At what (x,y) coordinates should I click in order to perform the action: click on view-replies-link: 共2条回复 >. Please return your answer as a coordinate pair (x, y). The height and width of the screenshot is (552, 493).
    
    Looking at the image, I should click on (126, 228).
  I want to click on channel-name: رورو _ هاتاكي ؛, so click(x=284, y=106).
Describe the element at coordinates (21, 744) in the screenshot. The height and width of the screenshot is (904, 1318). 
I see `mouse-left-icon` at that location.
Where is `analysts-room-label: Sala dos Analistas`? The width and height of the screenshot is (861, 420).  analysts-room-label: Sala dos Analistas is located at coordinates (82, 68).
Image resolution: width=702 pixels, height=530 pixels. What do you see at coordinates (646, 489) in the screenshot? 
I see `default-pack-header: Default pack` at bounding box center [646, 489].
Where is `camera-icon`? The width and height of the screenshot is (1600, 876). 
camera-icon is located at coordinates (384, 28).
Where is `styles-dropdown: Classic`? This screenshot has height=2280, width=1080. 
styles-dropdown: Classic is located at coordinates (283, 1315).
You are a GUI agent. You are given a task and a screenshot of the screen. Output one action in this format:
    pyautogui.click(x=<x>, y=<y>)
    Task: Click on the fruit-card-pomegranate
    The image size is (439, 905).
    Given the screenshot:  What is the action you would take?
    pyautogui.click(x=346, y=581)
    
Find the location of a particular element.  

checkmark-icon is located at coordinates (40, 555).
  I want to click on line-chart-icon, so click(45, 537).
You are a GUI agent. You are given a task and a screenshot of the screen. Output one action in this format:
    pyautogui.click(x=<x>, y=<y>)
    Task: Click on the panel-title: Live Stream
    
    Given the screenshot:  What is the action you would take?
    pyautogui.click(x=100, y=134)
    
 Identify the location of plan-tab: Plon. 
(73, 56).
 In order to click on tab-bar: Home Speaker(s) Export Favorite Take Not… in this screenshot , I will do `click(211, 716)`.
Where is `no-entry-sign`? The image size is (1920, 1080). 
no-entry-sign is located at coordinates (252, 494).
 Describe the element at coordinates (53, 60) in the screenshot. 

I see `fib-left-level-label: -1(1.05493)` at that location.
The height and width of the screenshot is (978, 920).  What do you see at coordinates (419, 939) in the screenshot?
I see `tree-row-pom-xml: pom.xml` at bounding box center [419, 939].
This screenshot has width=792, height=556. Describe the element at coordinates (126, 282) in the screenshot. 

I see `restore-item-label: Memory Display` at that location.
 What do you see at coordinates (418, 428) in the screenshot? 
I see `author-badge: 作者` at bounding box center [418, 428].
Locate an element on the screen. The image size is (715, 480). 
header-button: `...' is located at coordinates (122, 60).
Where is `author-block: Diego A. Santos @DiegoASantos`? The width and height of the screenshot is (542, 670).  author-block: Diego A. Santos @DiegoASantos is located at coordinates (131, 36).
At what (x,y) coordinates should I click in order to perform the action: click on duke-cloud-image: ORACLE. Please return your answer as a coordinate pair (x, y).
######
Work task = Which rows above contain the string "location", counting only matches with the same letter case? Return each of those rows in full.

Solution to the problem =
I see `mouse-left-icon` at that location.
Find the location of a particular element.  
 Identify the location of plan-tab: Plon. 
I see `fib-left-level-label: -1(1.05493)` at that location.
I see `restore-item-label: Memory Display` at that location.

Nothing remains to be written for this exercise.